Se le unió Sergio a Martín para contar el cuento de Mamá gallina y el pollo feroz (para ese momento ya había más gente y más risas) con los tres pollos y el señor cocodrilo que viven en la maleta del show (un pent-house con vista a lo que haya afuera de la maleta, así de chido es en donde viven). Sonidos de pollo, más ñom ñom, más narrador, más chiquillos con mamás felices da como resultado un buen cuento y acentuándolo con malabares de pollos a cargo de Martín, aún mejor.
Para empezar a concluir la función, Martín y Sergio siguieron con el rap  "La  Fiesta chipocluda", esta vez coreados por niños acompañados de sus mamás y papás, aunque de vez en cuando fallaban al momento de entrar, se les veía la determinación como de reina Padme-Amidala para participar.
Un pequeño número con equilibrios  por parte de Sergio, con algunas bromas  y pollos en puestos en peligro (puestos en peligro, no lastimados, ningún pollo fue lastimado durante este show), luego malabares entre Martín y Sergio que además pasaron a una niña con brillitos y líneas de happy feliz princess rosa pink  a pararse en medio de la lluvia de clavas  durante los malabares.
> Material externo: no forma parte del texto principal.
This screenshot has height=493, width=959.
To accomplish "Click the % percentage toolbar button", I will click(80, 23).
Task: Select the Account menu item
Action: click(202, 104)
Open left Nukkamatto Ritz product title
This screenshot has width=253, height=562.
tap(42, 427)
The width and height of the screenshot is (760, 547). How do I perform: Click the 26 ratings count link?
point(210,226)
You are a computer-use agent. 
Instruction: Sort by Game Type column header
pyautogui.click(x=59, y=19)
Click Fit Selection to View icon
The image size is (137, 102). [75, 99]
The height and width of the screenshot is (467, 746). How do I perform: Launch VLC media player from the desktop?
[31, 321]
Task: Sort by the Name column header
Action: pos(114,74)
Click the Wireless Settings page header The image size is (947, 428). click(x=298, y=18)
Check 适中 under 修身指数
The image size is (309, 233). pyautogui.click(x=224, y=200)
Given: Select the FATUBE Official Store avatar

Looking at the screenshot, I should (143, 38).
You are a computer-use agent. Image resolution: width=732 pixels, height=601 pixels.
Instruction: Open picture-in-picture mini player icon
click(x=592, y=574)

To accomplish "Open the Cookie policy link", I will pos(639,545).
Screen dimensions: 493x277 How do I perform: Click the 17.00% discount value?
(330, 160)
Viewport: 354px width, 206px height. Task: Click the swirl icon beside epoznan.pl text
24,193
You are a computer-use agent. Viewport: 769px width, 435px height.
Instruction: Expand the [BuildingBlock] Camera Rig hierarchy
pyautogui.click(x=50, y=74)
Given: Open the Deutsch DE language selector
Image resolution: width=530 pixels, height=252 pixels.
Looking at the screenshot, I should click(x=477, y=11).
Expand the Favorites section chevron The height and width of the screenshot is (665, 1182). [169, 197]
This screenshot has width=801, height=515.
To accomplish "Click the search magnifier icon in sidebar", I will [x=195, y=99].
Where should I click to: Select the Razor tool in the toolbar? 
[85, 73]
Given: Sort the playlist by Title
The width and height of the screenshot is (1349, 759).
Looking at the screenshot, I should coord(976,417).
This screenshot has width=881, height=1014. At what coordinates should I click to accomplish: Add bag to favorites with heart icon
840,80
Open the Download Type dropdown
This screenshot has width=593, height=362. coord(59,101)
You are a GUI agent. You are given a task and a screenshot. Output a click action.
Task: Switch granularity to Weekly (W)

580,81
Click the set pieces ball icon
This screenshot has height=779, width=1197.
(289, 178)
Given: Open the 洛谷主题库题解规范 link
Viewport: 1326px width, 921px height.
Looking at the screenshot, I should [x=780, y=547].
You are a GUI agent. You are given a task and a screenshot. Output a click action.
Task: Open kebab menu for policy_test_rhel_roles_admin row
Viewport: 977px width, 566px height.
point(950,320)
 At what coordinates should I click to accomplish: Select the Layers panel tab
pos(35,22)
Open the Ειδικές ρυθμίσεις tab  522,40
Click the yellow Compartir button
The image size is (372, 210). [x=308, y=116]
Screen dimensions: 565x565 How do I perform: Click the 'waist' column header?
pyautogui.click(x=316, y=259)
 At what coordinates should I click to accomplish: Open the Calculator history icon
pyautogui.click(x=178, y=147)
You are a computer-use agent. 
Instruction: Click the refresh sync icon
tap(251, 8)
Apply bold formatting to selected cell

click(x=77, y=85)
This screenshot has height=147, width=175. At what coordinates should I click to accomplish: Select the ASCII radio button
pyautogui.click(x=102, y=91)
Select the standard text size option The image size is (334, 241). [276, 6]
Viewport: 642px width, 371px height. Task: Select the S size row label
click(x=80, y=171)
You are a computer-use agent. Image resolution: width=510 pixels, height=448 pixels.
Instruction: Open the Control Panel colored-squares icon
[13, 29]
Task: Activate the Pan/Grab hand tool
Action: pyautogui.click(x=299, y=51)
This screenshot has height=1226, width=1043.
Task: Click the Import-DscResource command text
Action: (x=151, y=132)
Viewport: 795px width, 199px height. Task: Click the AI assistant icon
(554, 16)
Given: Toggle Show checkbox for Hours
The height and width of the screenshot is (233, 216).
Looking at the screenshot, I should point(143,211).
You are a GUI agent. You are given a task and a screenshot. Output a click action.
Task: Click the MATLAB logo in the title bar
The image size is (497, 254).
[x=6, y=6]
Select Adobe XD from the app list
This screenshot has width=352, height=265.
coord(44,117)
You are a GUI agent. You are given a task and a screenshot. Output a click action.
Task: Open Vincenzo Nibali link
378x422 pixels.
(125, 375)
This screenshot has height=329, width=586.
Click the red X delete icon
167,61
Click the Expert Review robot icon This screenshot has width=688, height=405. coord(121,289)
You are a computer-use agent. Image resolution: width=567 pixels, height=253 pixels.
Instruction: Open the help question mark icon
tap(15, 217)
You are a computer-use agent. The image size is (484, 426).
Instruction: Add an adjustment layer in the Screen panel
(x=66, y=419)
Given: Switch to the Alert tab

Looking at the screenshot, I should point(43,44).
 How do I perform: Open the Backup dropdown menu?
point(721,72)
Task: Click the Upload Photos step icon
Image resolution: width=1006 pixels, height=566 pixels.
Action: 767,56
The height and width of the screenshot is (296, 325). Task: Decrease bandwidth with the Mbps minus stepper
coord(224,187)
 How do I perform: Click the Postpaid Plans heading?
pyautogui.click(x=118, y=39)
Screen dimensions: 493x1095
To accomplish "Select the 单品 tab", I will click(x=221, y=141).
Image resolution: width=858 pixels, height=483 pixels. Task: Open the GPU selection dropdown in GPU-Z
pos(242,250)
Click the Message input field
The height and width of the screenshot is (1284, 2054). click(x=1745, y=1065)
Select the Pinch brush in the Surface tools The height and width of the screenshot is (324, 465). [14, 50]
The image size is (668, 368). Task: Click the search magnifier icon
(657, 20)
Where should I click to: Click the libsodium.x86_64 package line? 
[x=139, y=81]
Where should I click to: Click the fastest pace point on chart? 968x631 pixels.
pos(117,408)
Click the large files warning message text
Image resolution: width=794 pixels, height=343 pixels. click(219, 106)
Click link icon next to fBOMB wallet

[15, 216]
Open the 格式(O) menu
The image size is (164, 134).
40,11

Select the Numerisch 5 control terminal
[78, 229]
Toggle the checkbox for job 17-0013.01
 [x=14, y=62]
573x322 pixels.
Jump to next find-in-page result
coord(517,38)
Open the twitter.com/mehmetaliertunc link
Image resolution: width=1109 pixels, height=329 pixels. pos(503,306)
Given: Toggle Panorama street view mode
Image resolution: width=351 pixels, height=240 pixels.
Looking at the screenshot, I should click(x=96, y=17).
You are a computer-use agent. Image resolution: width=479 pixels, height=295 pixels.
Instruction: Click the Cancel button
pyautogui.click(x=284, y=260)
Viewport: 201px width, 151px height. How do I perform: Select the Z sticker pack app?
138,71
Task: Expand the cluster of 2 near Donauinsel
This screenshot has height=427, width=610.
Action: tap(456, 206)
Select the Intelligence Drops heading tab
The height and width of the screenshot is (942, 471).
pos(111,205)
Unas cuantas palabras  y game over con el show, aunque Martín  se aventó a leer un captílo del libro Matilda (que por desgracia no estaba dentro del programa de intercambio ó préstamo de libros) de Roald Dahl. A guardar clavas y pelotas y deambular un rato por la mesa de libros y ciao good bye, arriverdchi zócalo de la ciudad de Puebla.